Just this morning we covered a few of the results found in CAAMP’s Highlights from CAAMP’s Fall 2012 Consumer and Industry Surveys report. Those results, focusing on things such as the financial situation of Canadians, and how we as a country feel about the mortgage and housing industry, showed a disconnect. While Canadians surveyed indicated that they felt very positive about their own financial health, they also showed concern regarding the debt of others, home prices, and the fact that the majority felt people were living in homes they couldn’t afford.
The results were interesting to say the least, but amid all the financial situation meanderings, there was one disconnect that was particularly interesting to us – that was the role of mortgage brokers. While the individuals surveyed seem to believe that mortgage brokers could help others in many different types of property transactions, they don’t seem to think that using a mortgage broker would be beneficial for them. This can be found in the chart below.
One of the most interesting things about the results is that many mortgages could be considered as either a first-time homebuyer’s mortgage or an expiring mortgage term. And the results indicate that these are two areas where survey participants feel that a broker would be most beneficial for other homebuyers and homeowners. However, what’s interesting is that only 25 per cent of those same participants felt as though a mortgage broker would be helpful to them.
So what’s the reason for it?
According to CAAMP, it’s because consumers view mortgage brokers as having two important attributes – functional attributes, and emotional attributes. And when they consider whether or not a broker would be good for other consumers, it’s functional attributes that they’re considering. But when they need to look inward and decide whether or not a broker is the right answer for them, it’s the emotional attributes that they consider.
The functional attributes are those that look good on paper. These are things such as the attractive rates that brokers can find within their network, the speed of which they can obtain approvals, and the sheer volume of lenders within one broker’s network. These are all reasons why those surveyed said that they thought a broker would be good for others. But when it comes to whether or not consumers would personally feel comfortable working with a broker, the results are very different. And that’s largely because, as CAAMP suggests, they just don’t feel as though they can connect with brokers on a personal and emotional level.
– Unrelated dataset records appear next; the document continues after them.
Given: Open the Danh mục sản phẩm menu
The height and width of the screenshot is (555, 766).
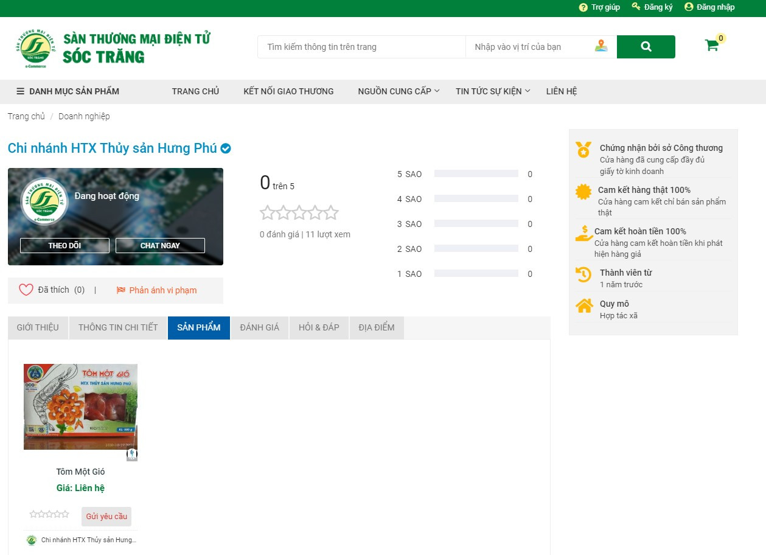Looking at the screenshot, I should (x=68, y=91).
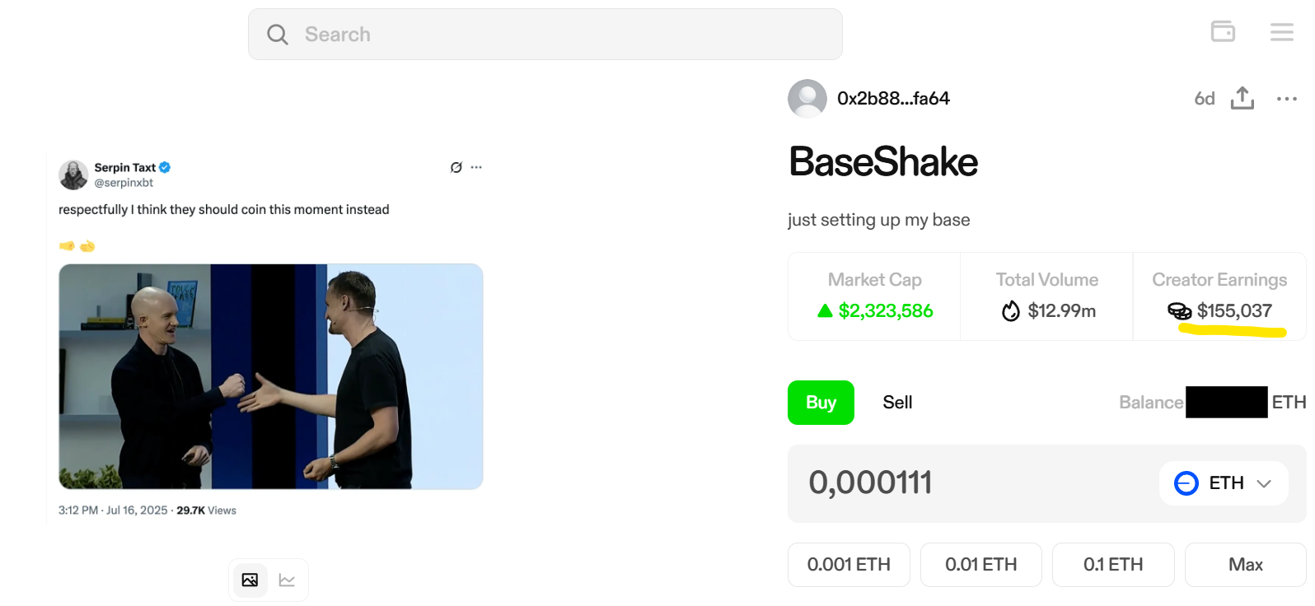Click the share upload icon

pos(1242,98)
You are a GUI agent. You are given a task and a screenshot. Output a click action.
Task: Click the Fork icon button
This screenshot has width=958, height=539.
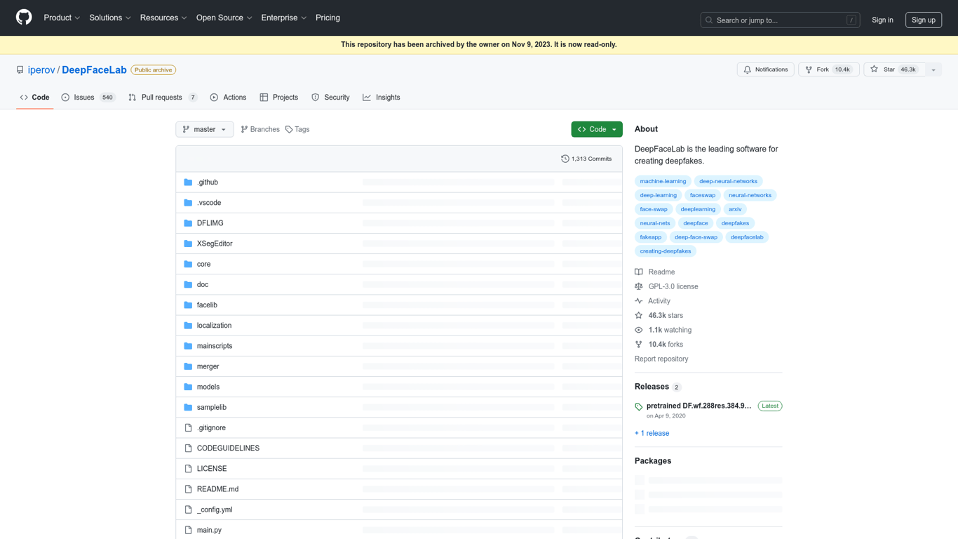pos(809,69)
That personal connection typically comes from how consumers view a mortgage broker’s brand. Whether or not they see it as old or young, flexible or rigid, or personal versus inaccessible – these are all parts of a mortgage broker’s brand, and they’re the elements that come into play when consumers are deciding whether or not a mortgage broker would be good for them. They’re also the reason why three-quarters of people feel they wouldn’t be.
So, what’s the answer to breaching this disconnect between mortgage brokers and their customers?
CAAMP says that the responsibility falls on the brokers themselves; and that it’s their job to better their brands, and start reaching out to customers on a personal and emotional level.
Their report states,
“We believe increased broker focus and attention on a few key details of the customer experience may be able to address nearly all of these shortcomings on key emotional drivers. Improved communications to clients during the mortgage process that reinforce the positive aspects of the mortgage [provided] to them, the stability of the lender, and transparency about the broker income structure, could go a long way to addressing many of these emotional drivers.”
What do you think? What has your mortgage broker experience been? Do you think that in the industry as a whole, there’s room for improvement?